The opening sentence to this report (pasted below) was spot on!
“The housing correction continues to be like a slow motion train wreck"
But I am a bit more pessimistic than the analyst who wrote the following:
“ Residential investment as a share of GDP has declined from 5.5% at the peak to 4% currently. This has been quite a significant move and the bulk of the adjustment in activity is most likely behind us”
Nah, not behind us just yet—we’re merely warming up…
This comment was a bit closer to reality:
“ For house prices, while the inflation rate has come down a long way from the peak nearly two years ago, it probably has a good way further to run into negative territory. Our own models and the futures markets see home prices declining around 10% over the next two years and remaining depressed for a time thereafter.”

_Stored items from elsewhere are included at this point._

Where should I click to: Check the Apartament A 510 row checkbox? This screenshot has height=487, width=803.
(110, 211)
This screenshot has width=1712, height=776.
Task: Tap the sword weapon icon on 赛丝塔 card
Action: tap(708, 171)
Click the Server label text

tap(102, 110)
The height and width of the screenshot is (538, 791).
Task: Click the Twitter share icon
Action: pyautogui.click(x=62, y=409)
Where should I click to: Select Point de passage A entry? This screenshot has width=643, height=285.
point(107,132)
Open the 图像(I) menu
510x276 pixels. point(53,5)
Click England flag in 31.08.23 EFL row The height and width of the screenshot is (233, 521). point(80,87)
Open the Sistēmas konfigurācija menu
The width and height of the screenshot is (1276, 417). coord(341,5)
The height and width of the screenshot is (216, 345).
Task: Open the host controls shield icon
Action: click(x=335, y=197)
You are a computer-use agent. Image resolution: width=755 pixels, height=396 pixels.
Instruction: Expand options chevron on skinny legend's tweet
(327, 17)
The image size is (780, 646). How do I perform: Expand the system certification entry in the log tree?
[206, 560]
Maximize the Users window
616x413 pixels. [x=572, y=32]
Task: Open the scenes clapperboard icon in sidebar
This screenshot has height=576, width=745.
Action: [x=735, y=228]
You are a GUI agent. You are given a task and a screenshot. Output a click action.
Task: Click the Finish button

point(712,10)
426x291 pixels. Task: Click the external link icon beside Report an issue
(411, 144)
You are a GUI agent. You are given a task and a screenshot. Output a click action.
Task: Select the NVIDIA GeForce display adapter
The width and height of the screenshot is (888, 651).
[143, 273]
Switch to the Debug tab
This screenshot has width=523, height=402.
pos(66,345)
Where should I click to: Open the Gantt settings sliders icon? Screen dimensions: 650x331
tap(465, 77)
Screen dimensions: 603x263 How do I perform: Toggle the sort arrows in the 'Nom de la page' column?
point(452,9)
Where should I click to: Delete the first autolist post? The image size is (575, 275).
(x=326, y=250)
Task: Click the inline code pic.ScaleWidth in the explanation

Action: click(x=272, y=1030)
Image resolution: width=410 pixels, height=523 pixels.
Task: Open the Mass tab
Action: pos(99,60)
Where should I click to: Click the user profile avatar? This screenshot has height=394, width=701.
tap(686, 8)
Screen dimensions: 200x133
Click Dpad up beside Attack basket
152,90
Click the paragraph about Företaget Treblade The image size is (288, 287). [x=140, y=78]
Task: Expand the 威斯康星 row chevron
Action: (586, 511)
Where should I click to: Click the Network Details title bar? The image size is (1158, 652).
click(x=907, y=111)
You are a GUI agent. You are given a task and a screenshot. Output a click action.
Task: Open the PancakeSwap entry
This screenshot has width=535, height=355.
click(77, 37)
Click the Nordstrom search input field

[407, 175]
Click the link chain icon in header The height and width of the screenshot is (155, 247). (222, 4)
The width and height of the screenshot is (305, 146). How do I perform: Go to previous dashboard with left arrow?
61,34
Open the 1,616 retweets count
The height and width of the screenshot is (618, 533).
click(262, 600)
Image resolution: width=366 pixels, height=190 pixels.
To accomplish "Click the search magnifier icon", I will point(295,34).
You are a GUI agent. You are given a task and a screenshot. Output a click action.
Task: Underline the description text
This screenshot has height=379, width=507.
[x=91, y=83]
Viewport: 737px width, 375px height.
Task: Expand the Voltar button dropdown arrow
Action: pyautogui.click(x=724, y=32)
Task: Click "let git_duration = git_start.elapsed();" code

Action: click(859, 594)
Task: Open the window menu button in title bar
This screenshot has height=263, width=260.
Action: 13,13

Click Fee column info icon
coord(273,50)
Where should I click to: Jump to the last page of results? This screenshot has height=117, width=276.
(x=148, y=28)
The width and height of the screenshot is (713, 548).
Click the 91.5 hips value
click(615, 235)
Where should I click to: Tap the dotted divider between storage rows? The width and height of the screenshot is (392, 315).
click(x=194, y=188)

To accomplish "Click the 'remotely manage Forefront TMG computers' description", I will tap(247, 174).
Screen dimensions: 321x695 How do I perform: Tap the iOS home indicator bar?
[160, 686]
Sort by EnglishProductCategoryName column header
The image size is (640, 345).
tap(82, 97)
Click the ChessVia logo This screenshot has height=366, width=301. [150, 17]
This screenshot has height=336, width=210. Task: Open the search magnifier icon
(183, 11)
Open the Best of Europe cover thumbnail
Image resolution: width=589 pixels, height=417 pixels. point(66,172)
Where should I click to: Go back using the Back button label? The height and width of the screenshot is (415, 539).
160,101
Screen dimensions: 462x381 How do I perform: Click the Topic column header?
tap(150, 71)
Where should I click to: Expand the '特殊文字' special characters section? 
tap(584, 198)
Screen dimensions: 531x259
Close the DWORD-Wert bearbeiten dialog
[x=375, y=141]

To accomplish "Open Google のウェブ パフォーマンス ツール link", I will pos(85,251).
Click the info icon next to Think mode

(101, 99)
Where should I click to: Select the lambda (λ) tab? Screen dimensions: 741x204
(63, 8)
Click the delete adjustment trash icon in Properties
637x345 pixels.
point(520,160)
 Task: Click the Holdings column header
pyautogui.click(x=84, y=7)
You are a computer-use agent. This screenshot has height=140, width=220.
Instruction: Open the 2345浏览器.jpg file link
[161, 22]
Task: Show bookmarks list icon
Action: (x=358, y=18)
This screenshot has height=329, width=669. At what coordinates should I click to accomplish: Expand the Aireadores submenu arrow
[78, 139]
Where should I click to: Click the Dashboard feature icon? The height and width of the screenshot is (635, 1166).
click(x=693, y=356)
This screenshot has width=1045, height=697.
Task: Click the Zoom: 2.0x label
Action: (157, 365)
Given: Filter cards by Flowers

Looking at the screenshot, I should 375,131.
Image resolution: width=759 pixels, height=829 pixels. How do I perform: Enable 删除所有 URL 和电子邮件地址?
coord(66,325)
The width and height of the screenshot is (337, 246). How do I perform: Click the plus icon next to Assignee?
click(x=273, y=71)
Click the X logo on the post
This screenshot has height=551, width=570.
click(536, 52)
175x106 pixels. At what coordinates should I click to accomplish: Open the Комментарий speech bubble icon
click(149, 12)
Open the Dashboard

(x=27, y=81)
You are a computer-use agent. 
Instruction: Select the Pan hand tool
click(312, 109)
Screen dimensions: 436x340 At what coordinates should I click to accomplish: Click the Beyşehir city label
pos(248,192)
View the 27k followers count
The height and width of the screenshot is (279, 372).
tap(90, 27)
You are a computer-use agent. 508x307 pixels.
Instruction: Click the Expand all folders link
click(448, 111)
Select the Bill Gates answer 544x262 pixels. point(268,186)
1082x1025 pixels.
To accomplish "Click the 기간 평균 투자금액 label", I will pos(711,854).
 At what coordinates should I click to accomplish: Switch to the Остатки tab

Later the article goes on to discuss a mildly negative consumer wealth effect (due to housing) and the market analysts furthermore contend that as long as the US stock market and employment hold up, US recession will be avoided in 2008.
Personally, I'm much more pessimistic and think (especially with the ongoing credit market problems) we are going to see severe equities problems and a > 10% decline in home prices THIS YEAR ALONE.
As far as the wealth effect and recession are concerned: I believe unemployment will increase dramatically, consumers will pull back and Stagflation/Recession--it has already been baked into the cake.
Oh well, at least these highly paid analysts got the first line of their report correct.